===== Recorded data =====
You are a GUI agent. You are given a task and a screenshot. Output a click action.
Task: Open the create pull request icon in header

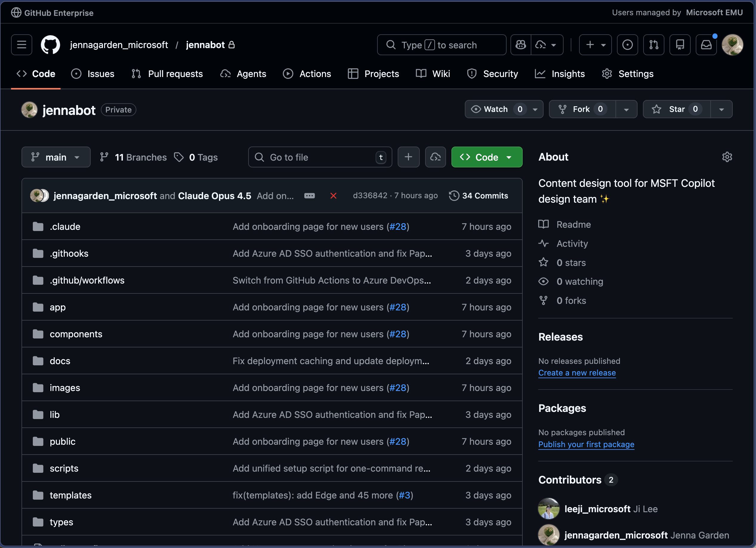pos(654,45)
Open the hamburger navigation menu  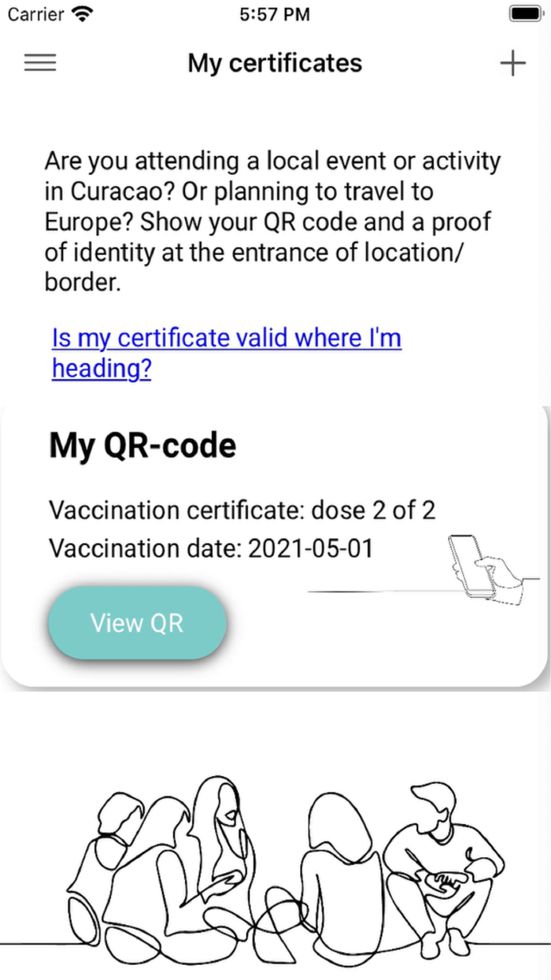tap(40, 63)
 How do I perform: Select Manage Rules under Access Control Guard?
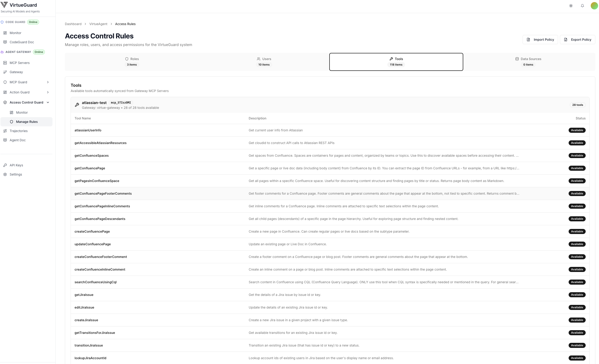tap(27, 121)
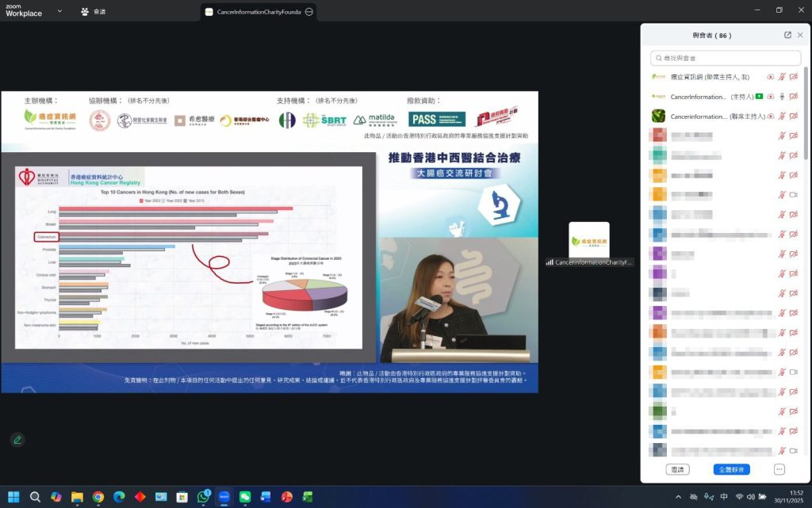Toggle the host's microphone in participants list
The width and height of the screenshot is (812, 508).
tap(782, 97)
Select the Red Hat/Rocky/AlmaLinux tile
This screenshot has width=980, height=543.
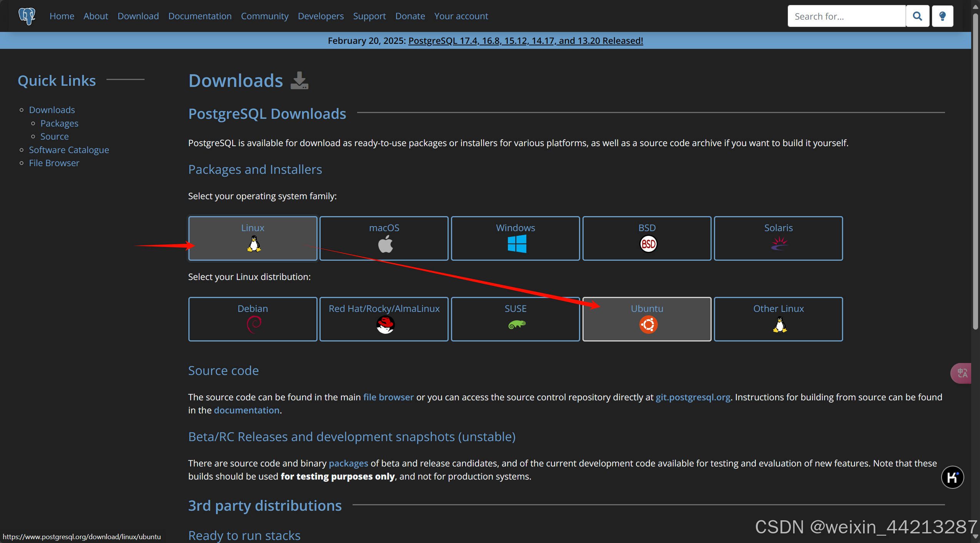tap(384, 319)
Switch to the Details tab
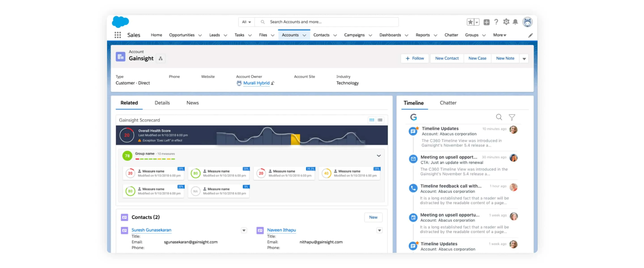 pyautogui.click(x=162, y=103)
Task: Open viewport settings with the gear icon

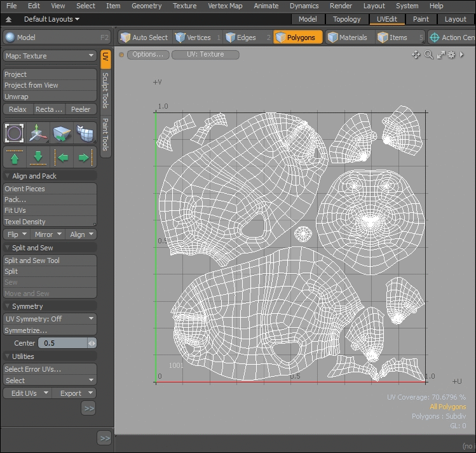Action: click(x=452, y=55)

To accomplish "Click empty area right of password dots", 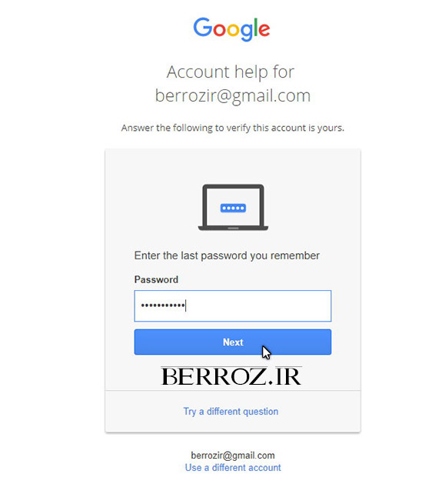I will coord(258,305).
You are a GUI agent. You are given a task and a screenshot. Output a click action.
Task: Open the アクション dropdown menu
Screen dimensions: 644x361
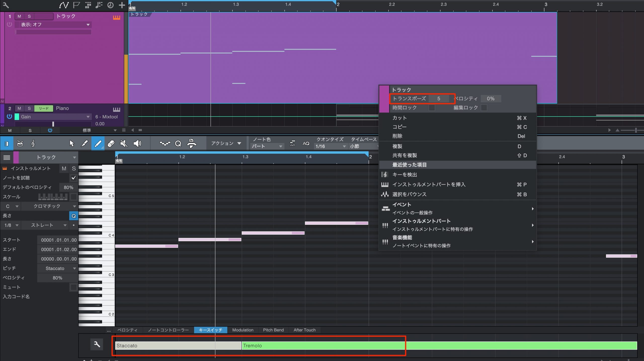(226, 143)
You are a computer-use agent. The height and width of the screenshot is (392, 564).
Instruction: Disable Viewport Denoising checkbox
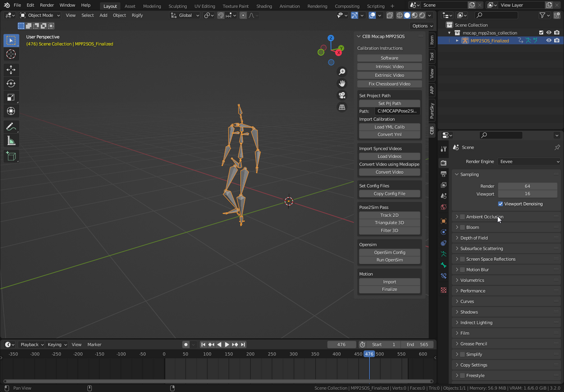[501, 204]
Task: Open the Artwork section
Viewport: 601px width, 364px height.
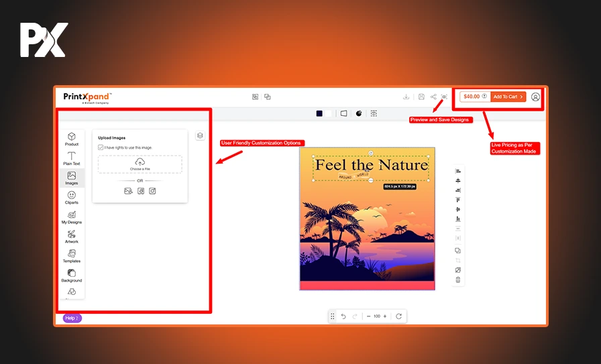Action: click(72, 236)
=====
===== Recorded data =====
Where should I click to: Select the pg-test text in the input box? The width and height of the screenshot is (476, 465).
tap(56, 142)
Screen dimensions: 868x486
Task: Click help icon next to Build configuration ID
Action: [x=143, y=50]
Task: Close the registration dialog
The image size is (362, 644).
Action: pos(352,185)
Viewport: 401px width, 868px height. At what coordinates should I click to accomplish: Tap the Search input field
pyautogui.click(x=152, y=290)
=====
- **What the exercise asks**
Copy the listing without changes, starting with the line that contains "Viewport: 401px width, 868px" and continuing through the line that contains "pyautogui.click(x=152, y=290)".

- **Solution**
Viewport: 401px width, 868px height. At what coordinates should I click to accomplish: Tap the Search input field
pyautogui.click(x=152, y=290)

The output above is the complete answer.